** START Records provided **

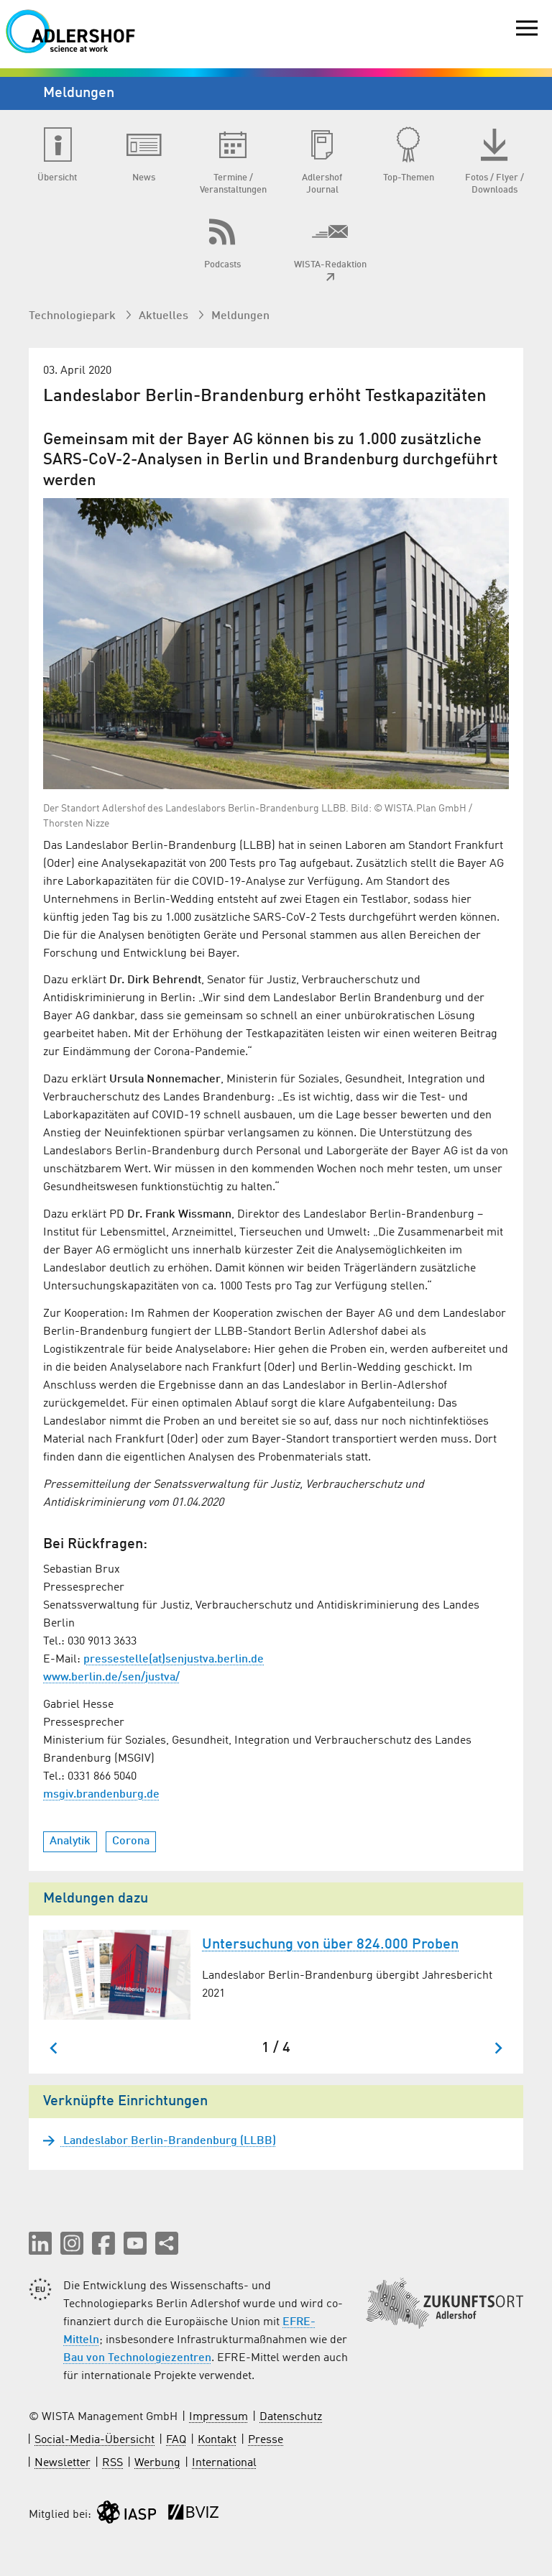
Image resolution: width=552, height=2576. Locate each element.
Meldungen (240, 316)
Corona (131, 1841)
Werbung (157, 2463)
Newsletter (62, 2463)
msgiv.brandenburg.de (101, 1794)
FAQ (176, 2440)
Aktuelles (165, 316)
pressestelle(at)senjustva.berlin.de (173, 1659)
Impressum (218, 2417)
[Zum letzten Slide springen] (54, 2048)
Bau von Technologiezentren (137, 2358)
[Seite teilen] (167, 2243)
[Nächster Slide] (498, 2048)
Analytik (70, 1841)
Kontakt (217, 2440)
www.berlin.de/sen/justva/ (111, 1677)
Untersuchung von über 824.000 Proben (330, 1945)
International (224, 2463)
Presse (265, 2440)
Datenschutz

** END Records provided **

[What you should do]
Rewrite the records between the line holding "msgiv.brandenburg.de (101, 1794)" and the line holding "Untersuchung von über", inclusive, with each record's text unchanged and 12 added to every number in the answer coordinates.

[Solution]
msgiv.brandenburg.de (113, 1806)
FAQ (188, 2452)
Aktuelles (177, 328)
pressestelle(at)senjustva.berlin.de (185, 1671)
Impressum (230, 2429)
[Zum letzten Slide springen] (66, 2060)
Bau von Technologiezentren (149, 2370)
[Seite teilen] (179, 2255)
[Nächster Slide] (510, 2060)
Analytik (82, 1853)
Kontakt (229, 2452)
www.berlin.de/sen/justva/ (123, 1689)
Untersuchung von über 824.000 Proben (342, 1957)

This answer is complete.